|
|
|
|
|
by fabian2k
1125 days ago
|
|
That was more detailed than I expected, a lot of posts on this topic tend to be more superficial. I suspect the BRIN index might need a bit of a stronger disclaimer, as far as I understand you really want to use that only for ordered data, and in those cases it is exceptionally good at its job. But it is a lot worse if that condition is not met. The post mentions this a bit, but with very soft language. I disagree a bit with "Don’t index columns if the table has little data", mostly because it doesn't matter in those cases. If the table is tiny the index is also very cheap (unless it's something really weird like a tiny table that is written at a very high frequency). And "little data" is just not specific enough for people to make decisions unless they already have a very good intuition on when the query planner would use such an index. A rather important part that isn't mentioned about multi-column indexes is which kinds of query can use them. That is probably not obvious if you never read about them in detail, but it's really important to know when defining them. |
|
BRIN is generally useful for datasets that have high local correlation. Ordered datasets have that, but it is not unique per se to ordered datasets. The summary type (operator class) you specify when creating the index is what defines which kind of correlation you need:
Minmax (the default for most indexable types in BRIN) needs values of the pages to be closer to eachother than to other ranges (a sorted table has this, but if you'd move the ranges around that would still hold). In the future, this may even be used to support topk-sorts.
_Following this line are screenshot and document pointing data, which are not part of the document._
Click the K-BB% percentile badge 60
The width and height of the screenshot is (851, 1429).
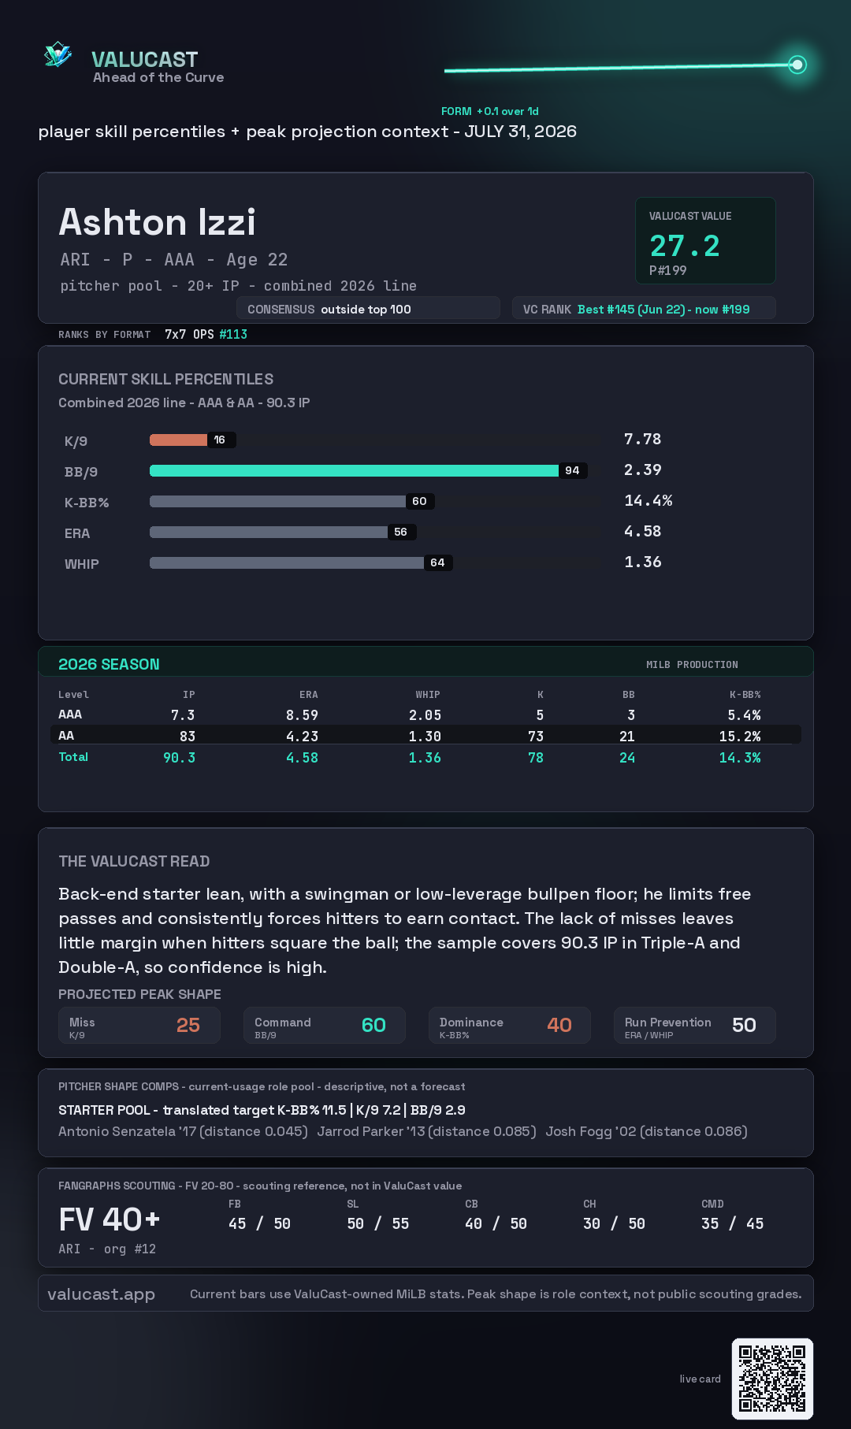[420, 501]
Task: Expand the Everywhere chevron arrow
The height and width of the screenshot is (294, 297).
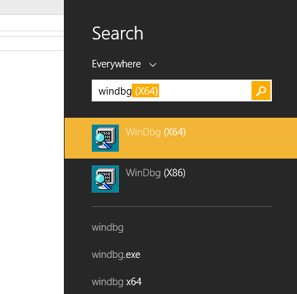Action: [x=153, y=65]
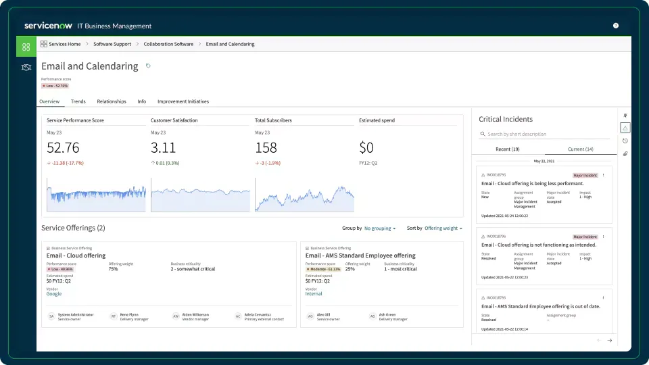This screenshot has height=365, width=649.
Task: Open the three-dot menu on incident INC0018795
Action: (x=603, y=175)
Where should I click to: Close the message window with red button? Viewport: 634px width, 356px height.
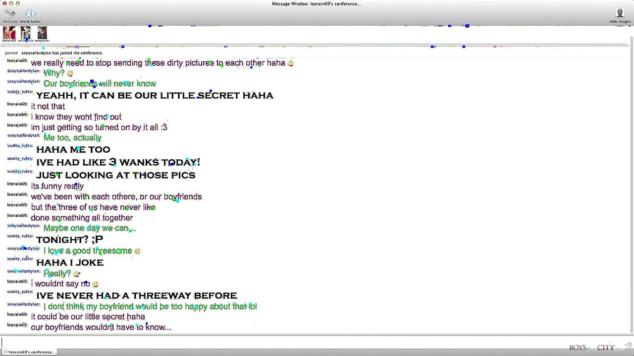coord(4,3)
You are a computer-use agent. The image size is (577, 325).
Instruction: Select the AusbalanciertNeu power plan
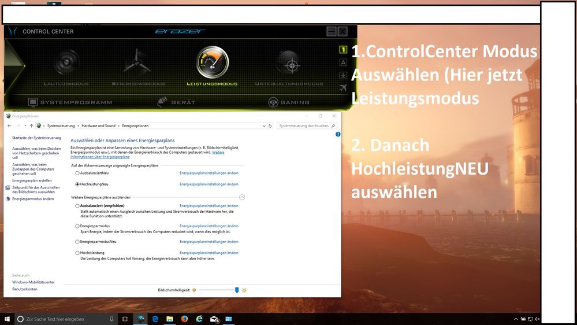pyautogui.click(x=77, y=173)
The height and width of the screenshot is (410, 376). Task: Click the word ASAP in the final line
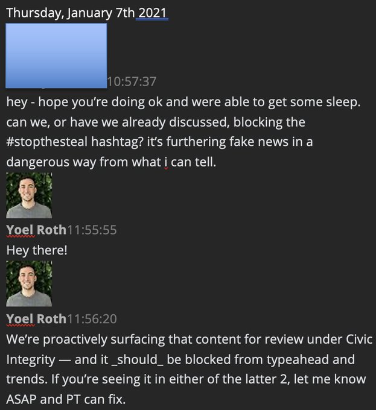22,399
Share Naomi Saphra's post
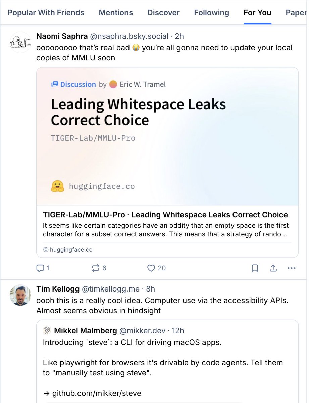This screenshot has height=403, width=310. [273, 268]
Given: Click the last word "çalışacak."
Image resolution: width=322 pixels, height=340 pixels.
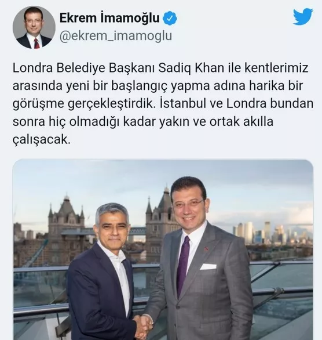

Minmax-multi has similar needs as minmax, but has the ability to absorb some outliers in the ranges without losing precision immediately.
Bloom works well for equality checks and benefits most when only few values of the range of valid values are stored in each page range.
For instance, using the bloom operator class, you can use BRIN to exclude large ranges of the table at a fraction of the cost of scanning those ranges manually: it can quickly find out if the tuples in the table ranges might contain results with both date Y and user X, while only storing a fraction of O(sizeof table) instead of the O(num tuples) usually required for indexes.